L’autre danger serait de mettre tout sur le dos du ministre Barrette qui savait très bien qu’en créant de grosses structures comme les Centres intégrés de services regroupant de 10 à 15,000 travailleurs et travailleuses, la CSN allait être noyée dans une mare de syndicats et que ses chances étaient moindres de pouvoir survivre. Les orientations du ministre Barrette étaient claires, mais cette réalité ne dispense pas la centrale de réfléchir à l’orientation politique de cette centrale depuis les vingt dernières années. Je parle des vingt dernières années, car je pense que le sommet socio-économique de 1995 a été un moment déterminant dans l’histoire du mouvement syndical québécois.

Quelle a été l’orientation politique de la CSN depuis le sommet socio-économique de 1995 durant lequel on a collaboré à l’assainissement des dépenses de l’état en acceptant des suppressions de postes par dizaine de milliers dans le secteur public et en faisant la promotion de l’économie sociale ? Que s’est-il passé par la suite ? Après avoir assisté à des fermetures d’hôpitaux d’une manière importante, une entente rapide est conclue dans la négociation du secteur public pour faire place à l’équité salariale en 2003. En 2004, la direction de la centrale, après avoir mobilisé les membres et la population, contre le projet de réingénierie, laisse tomber la grève sociale sous prétexte que la FTQ ne voulait pas la faire. En 2005, les travailleurs et les travailleuses subissent un décret honteux dans le cadre de la négociation du secteur public et le mouvement syndical a été incapable d’y répondre.
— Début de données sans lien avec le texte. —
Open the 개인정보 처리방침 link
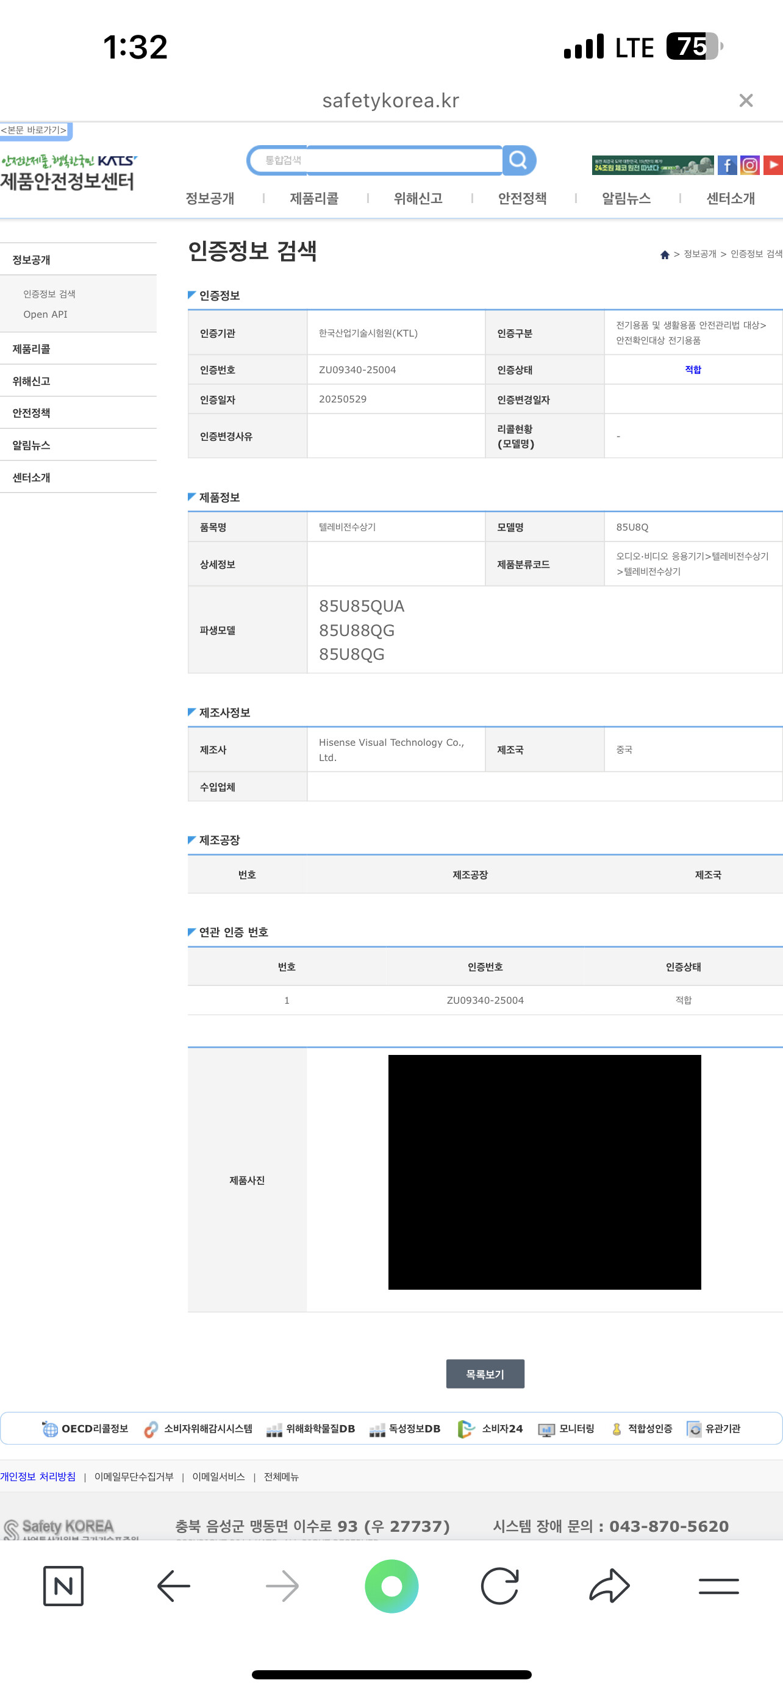 pos(38,1476)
En 2010, on s’entend sur une négociation à rabais sous prétexte que nous avons récupéré le droit de négociation. Mieux valait une entente faible que pas d’entente du tout. En 2012, les directions syndicales, dont la CSN, cherchent à jouer les médiateurs lors de la grève étudiante et promettent la paix sociale. Les étudiants et les étudiantes rejettent cette proposition d’entente à plate couture. Et la dernière entente dans le secteur public est conclue en 2015 ce qui a causé un tumulte important au sein de la centrale puisque la Fédération de la santé et des services ne l’a pas appuyée.
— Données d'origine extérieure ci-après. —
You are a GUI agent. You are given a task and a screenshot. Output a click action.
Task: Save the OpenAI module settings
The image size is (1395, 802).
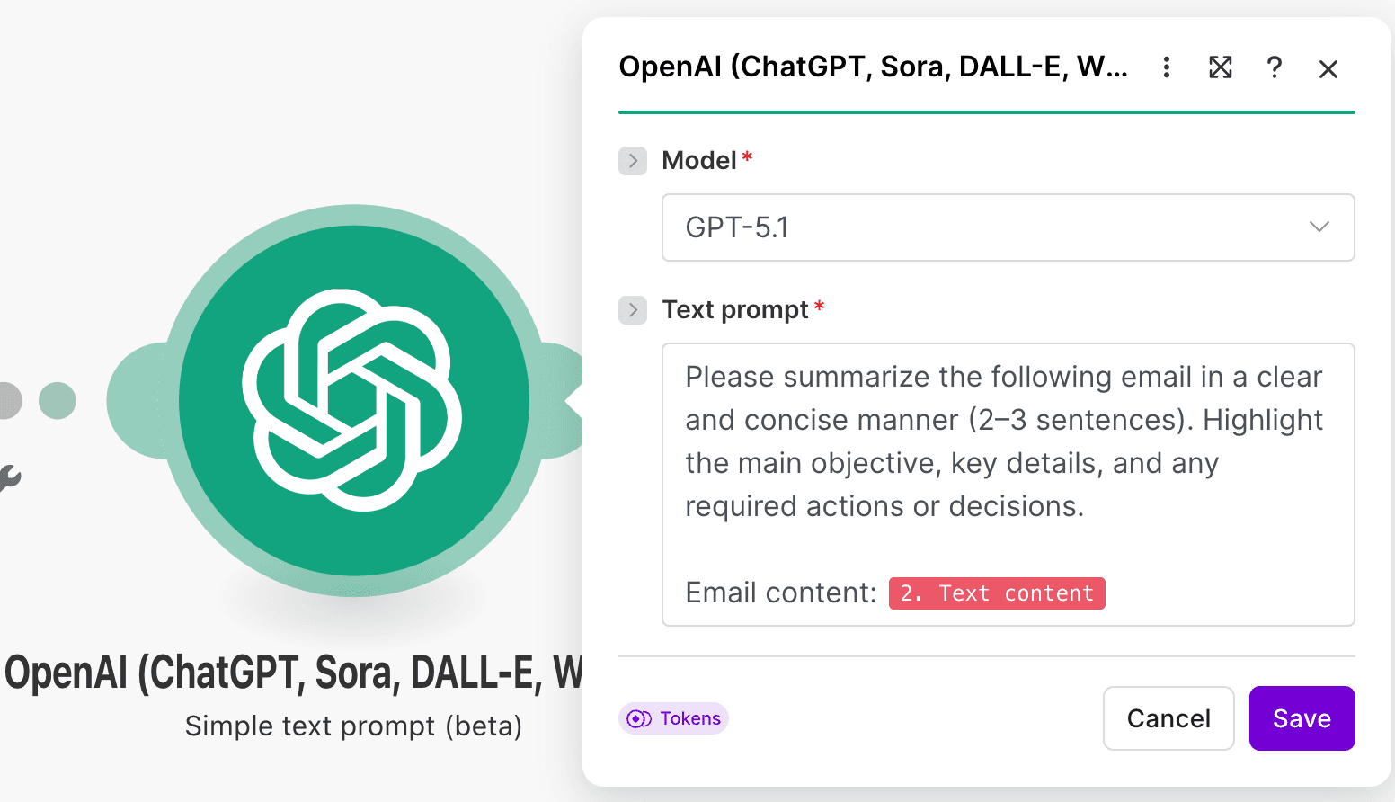tap(1302, 717)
Inutile de dire que la centrale n’est pas responsable entièrement de ses déboires et que nous sommes en période de néo-libéralisme. Mais nous pouvons penser que la CSN s’est empêtrée après 1995 dans une logique de reproduction de son appareil sans vouloir mener les luttes qui s’imposaient contre le néo-libéralisme. Or, un projet de reproduction d’appareil ne correspond pas aux besoins de jeunes travailleurs dans le réseau de la santé et des services sociaux surtout si l’histoire récente de la centrale démontre que les travailleurs du réseau de la santé et des services sociaux n’ont pas amélioré d’une manière tangible leurs conditions de travail.
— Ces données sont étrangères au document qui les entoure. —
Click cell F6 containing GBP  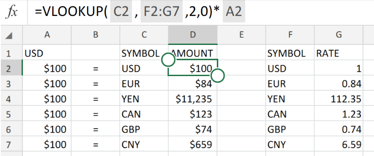coord(290,129)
Dans le fond, l’autonomie locale des syndicats et le deuxième front ne sont que des questions secondaires. Le principal vecteur d’analyse d’une organisation syndicale comme la CSN est sa capacité de se mesurer à l’état québécois et par le fait même de mobiliser ses membres dans un projet politique émancipateur dans la reconnaissance pleine et entière de leurs droits.